ORDER BY "categories"."name";

I don’t like this SQL. If I have a lot of books and categories, its performance will not be as good as it could. Let’s make it better.

category_name = Category.arel_table[:name]
Book.joins(:category).preload(:category).order(category_name) \
  .each do |book|
    puts "#{book.category.name} - #{book.name}"
  end
#=> Category A - Book A
#=> Category A - Book B
#=> Category B - Book C

The SQL now will be:

SELECT "books".* FROM "books"
INNER JOIN "categories" ON "categories"."id" = "books"."category_id"
ORDER BY "categories"."name";

SELECT "categories".* FROM "categories" WHERE "categories"."id" IN (1, 2);

Despite the fact that two queries need to be run for this approach, it is, in fact, better than the former. It’s faster, when you have a large amount of data.
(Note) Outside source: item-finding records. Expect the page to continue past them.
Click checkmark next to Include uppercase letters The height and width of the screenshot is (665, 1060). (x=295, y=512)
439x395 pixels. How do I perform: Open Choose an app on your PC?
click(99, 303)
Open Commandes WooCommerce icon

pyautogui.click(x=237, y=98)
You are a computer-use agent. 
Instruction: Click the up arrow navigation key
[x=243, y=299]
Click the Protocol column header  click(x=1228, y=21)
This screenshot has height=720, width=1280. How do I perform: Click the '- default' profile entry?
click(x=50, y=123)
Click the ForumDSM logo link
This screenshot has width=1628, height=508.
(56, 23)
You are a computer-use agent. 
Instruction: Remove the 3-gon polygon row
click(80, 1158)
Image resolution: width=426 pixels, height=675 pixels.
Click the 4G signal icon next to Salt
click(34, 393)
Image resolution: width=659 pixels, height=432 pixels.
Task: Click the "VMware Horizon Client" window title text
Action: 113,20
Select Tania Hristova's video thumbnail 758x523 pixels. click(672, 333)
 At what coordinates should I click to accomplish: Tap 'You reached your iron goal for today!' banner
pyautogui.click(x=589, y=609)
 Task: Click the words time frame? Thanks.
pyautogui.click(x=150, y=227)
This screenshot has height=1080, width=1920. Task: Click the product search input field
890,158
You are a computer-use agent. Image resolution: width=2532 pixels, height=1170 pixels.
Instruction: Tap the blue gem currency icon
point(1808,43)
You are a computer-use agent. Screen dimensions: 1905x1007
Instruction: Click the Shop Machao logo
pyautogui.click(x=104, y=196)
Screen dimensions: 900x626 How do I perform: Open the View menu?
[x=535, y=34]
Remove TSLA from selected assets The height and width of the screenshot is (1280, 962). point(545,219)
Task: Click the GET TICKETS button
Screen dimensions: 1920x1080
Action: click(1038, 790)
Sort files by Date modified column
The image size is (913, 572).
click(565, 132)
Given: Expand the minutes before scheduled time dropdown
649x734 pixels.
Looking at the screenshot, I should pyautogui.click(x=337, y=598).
Very well. Now, let’s create a fourth book:

Book.create! name: 'Book D'
category_name = Category.arel_table[:name]
Book.joins(:category).preload(:category).order(category_name) \
  .each do |book|
    puts "#{book.category.name} - #{book.name}"
  end
#=> Category A - Book A
#=> Category A - Book B
#=> Category B - Book C

Did you notice something wrong? The fourth book is not shown on the list. That’s because it has no category. The INNER JOIN generated by ActiveRecord excludes this record from the query.

A Known Solution

The solution here, as you might know, is to use LEFT JOIN instead of INNER JOIN. The first algorithm shown here uses it LEFT JOIN, but it’s slower.

Digging on Google brought me to this solution:

category_name = Category.arel_table[:name]
Book.joins('LEFT JOIN categories ON books.category_id = categories.id') \
  .preload(:category).order(category_name).each do |book|
    puts "#{book.category.try(:name)} - #{book.name}"
  end
#=> Category A - Book A
#=> Category A - Book B
#=> Category B - Book C
#=>  - Book D

The pros:

  • It works;
  • it’s faster than the eager_load.

But it looks terrible, don’t you think? The cons:

  • It’s not database agnostic;
  • I have to explicitly define in raw SQL how these two tables are called and how they are related to each other;
  • It’s not DRY, since I already defined their names and relashionship in the model.

Arel to the Rescue!

I found another solution:

categories = Category.arel_table
books = Book.arel_table

books_categories = books.join(categories, Arel::Nodes::OuterJoin) \
  .on(books[:category_id].eq(categories[:id])).join_sources

category_name = Category.arel_table[:name]
Book.joins(books_categories).preload(:category).order(category_name) \
  .each do |book|
    puts "#{book.category.try(:name)} - #{book.name}"
  end
#=> Category A - Book A
#=> Category A - Book B
#=> Category B - Book C
#=>  - Book D

The pros:

  • It’s database agnostic;
  • I do not need to know the tables’ names.

The cons:

  • It’s too much code to do too little;
  • I still have to specify how the relashionship is done.

Based on the Arel solution, I created a gem that adds this functionality to ActiveRecord:

  gem 'left_join'

Now, the version using the gem:

category_name = Category.arel_table[:name]
Book.left_join(:category).preload(:category).order(category_name) \
  .each do |book|
    puts "#{book.category.try(:name)} - #{book.name}"
  end
#=> Category A - Book A
#=> Category A - Book B
#=> Category B - Book C
#=>  - Book D

Much cleaner, right? The advantages:

  • It’s faster than eager_load;
  • It’s database agnostic;
  • I don’t need to write any raw SQL;
  • I don’t need to repeat information about tables or relationships;
  • It works like joins does, so it’s possible to LEFT JOIN a chain of associations.

That’s all for now. Thanks for reading!